Application packages based integrations have events that trigger on failure.

What is missing? What do you want to see?

  1. For packages that don't emit service data, probably an event that signals that the message has been processed, would help.
    • Do we want this for packages that emit service data just for symmetry ?
  2. Webhooks should emit an event when the request succeeds or fails.
    • The current internal pipeline carries only an http.Request, but we can carry some closure that signals the request status.

Environment

3.14 but not relevant

How do you propose to implement this?

It's a matter of just adding the events, which is not hard. The real question is if we want to actually add those.

How do you propose to test this?

Test the integrations with working / not working endpoints.

Can you do this yourself and submit a Pull Request?

Yes. cc @johanstokking / @neoaggelos for opinions on this.

johanstokking commented 3 years ago

In order to provide feedback on how integrations behave.

To whom?

If the audience are application owners, it would just be activity that it does work. If things don't work, we should already have error events. Webhooks that don't return a HTTP status code that is successful, should result in error events. Webhooks that timeout should result in error events.

If the audience are operators, they don't have access to these events, however, behavior and performance is relevant, in an aggregated way. So, metrics, in this case.

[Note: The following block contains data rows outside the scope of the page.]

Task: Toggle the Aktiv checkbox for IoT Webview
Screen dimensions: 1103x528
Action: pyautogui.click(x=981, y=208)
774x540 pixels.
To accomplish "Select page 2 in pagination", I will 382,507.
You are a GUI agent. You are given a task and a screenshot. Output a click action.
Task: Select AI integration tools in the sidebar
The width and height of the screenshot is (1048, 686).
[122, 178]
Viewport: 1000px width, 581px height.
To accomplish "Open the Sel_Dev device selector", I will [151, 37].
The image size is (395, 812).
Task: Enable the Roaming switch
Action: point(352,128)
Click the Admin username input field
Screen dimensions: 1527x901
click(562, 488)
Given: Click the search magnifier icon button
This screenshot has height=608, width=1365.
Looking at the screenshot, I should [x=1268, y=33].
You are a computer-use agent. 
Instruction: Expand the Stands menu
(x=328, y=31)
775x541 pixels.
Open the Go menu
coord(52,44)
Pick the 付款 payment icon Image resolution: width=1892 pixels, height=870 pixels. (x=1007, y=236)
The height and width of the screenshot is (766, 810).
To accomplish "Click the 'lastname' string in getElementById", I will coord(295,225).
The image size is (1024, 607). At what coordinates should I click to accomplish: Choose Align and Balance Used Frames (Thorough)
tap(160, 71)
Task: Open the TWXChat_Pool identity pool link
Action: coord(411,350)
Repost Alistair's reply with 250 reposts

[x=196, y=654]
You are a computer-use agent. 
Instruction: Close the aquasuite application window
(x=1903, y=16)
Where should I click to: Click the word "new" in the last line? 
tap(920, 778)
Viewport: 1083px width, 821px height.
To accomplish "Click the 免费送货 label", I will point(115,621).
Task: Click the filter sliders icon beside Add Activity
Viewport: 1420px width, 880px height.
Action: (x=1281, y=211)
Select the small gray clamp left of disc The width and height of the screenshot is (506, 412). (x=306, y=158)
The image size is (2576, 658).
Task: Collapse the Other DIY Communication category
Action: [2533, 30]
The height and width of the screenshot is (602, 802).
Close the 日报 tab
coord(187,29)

  1. Webhooks should emit an event when the request succeeds or fails.
  • The current internal pipeline carries only an http.Request, but we can carry some closure that signals the request status.

Yes

adriansmares commented 3 years ago

To whom?

That's indeed a good one. The target audience, from the original issue (https://github.com/TheThingsIndustries/lorawan-stack-support/issues/525) indeed seems to be application owners - we probably should focus on that.

Network operators already have quite some metrics, both regarding flow and errors.

johanstokking commented 3 years ago

OK, I see. So, in the case of webhooks, we would be publishing a success event that includes the compiled URL, status code and time?

In the case of application packages, there would be a specific success event for the concerning package?

I would be okay with this. It will add quite some events though, but these seem to me more relevant than some events that we currently have (most notably in NS), that we can strip if need be.

adriansmares commented 3 years ago

So, in the case of webhooks, we would be publishing a success event that includes the compiled URL, status code and time?

:+1:

In the case of application packages, there would be a specific success event for the concerning package?

:+1:

I would also add that probably the success events should not be visible in the Console unless verbose logging has been enabled.